## TEXT SECTION:

↓

I learned a valuable lesson yesterday. It is too important not to share with you. So all you moms out there, listen up!
Right about the time school started, Snapper began complaining that she couldn't get her eyes to focus. We noticed that she was squinting much of the time, and was rubbing her eyes a lot. Her teacher conferenced with us about her concerns. Apparently Snapper has to stand right underneath the whiteboard to read it and copy assignments off of it. I wondered if she might not be just wanting glasses. I set up a vision test with our pediatrician, and observed Snapper until the exam date. The poor vision was confirmed for me last week when I bought her a new shirt. It had rows of small flowers on it. Even though Snapper stood only 3 feet away from the shirt, she insisted the flowers were polka dots. At the pediatrician's office, she couldn't even read the top row on the vision chart.
We had our appointment with the opthamologist yesterday, and Snapper was diagnosed with ocular amblyopia. In this condition, one eye develops unable to focus, and the other eye becomes dominant. The affected eye becomes "lazy." and its ability to see deteriorates. If left undiagnosed until a child is 8 or 9, the damage can be uncorrectable.
Since Snapper was a baby, her brain has learned to ignore the fuzzy images from the right eye, so the eye has stopped working. She has almost no vision in the right eye. Unfortunately, she has inherited my poor vision in her left eye as well. The doctor held lenses to my eyes that showed me how Snapper views the world. Her right eye sees as well as I can see underwater. The left eye is very blurry. It is so sad! I don't know how she has functioned like this for so long!
There is good news.
1. The eye itself and the optic nerve are completely normal and healthy.
2. Both eyes have peripheral vision, depth perception, and can distinguish 3-D images.
The treatment plan is going to be hefty, though. Snapper will start with wearing very strong glasses. She'll get 6 weeks to adjust to the glasses. Then she'll have to start wearing a patch over her left eye in order to make the right eye work. She will have check-ups every 6 weeks to monitor her progress. If there is not significant improvement in a year, she will undergo surgery to correct the right eye.

↑

## USING THE INFORMATION:
a: In the post about the eye diagnosis, restate the passage from "Right about the" to "the vision chart.", substituting "the child" for "Snapper".
b: Recast the paragraph of the post about the eye diagnosis that begins "The treatment plan is going to be hefty" as a short bulleted list that keeps its main facts.
c: In the post about the eye diagnosis, list every ability that the second numbered point of good news says both eyes have.
The lines after this point are drawn from a different source.

## INFORMATION:
↓

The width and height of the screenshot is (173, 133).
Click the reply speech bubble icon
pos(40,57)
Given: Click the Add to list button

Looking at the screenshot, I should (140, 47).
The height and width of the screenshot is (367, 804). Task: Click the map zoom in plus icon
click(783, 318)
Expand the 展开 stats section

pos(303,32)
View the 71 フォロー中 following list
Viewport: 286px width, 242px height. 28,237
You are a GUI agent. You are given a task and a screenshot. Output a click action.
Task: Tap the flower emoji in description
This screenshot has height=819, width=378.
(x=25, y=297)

↑
↓

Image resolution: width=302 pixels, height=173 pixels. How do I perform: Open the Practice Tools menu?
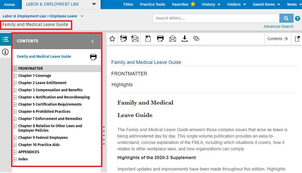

↑
↓

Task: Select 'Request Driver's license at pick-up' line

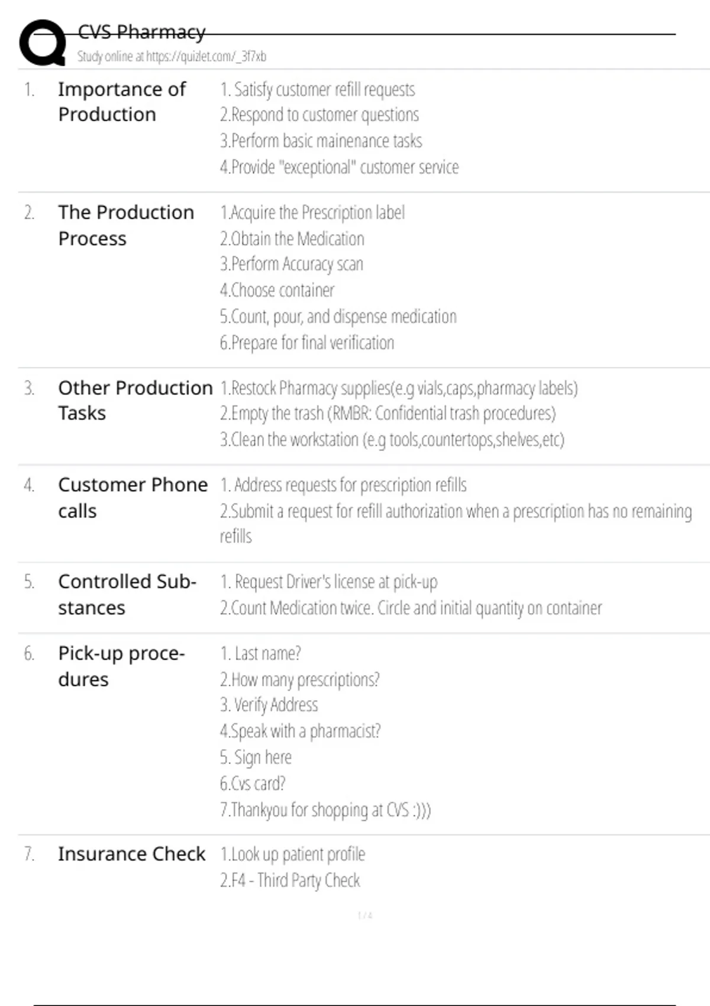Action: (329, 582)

↑

## YOUR RESPONSES:
a:
Right about the time school started, the child began complaining that she couldn't get her eyes to focus. We noticed that she was squinting much of the time, and was rubbing her eyes a lot. Her teacher conferenced with us about her concerns. Apparently the child has to stand right underneath the whiteboard to read it and copy assignments off of it. I wondered if she might not be just wanting glasses. I set up a vision test with our pediatrician, and observed the child until the exam date. The poor vision was confirmed for me last week when I bought her a new shirt. It had rows of small flowers on it. Even though the child stood only 3 feet away from the shirt, she insisted the flowers were polka dots. At the pediatrician's office, she couldn't even read the top row on the vision chart.

b:
- Snapper will first wear very strong glasses and will have 6 weeks to adjust to them.
- She will then wear a patch over her left eye to make the right eye work.
- Check-ups every 6 weeks will monitor her progress.
- If there is not significant improvement in a year, she will have surgery to correct the right eye.

c:
- Peripheral vision
- Depth perception
- The ability to distinguish 3-D images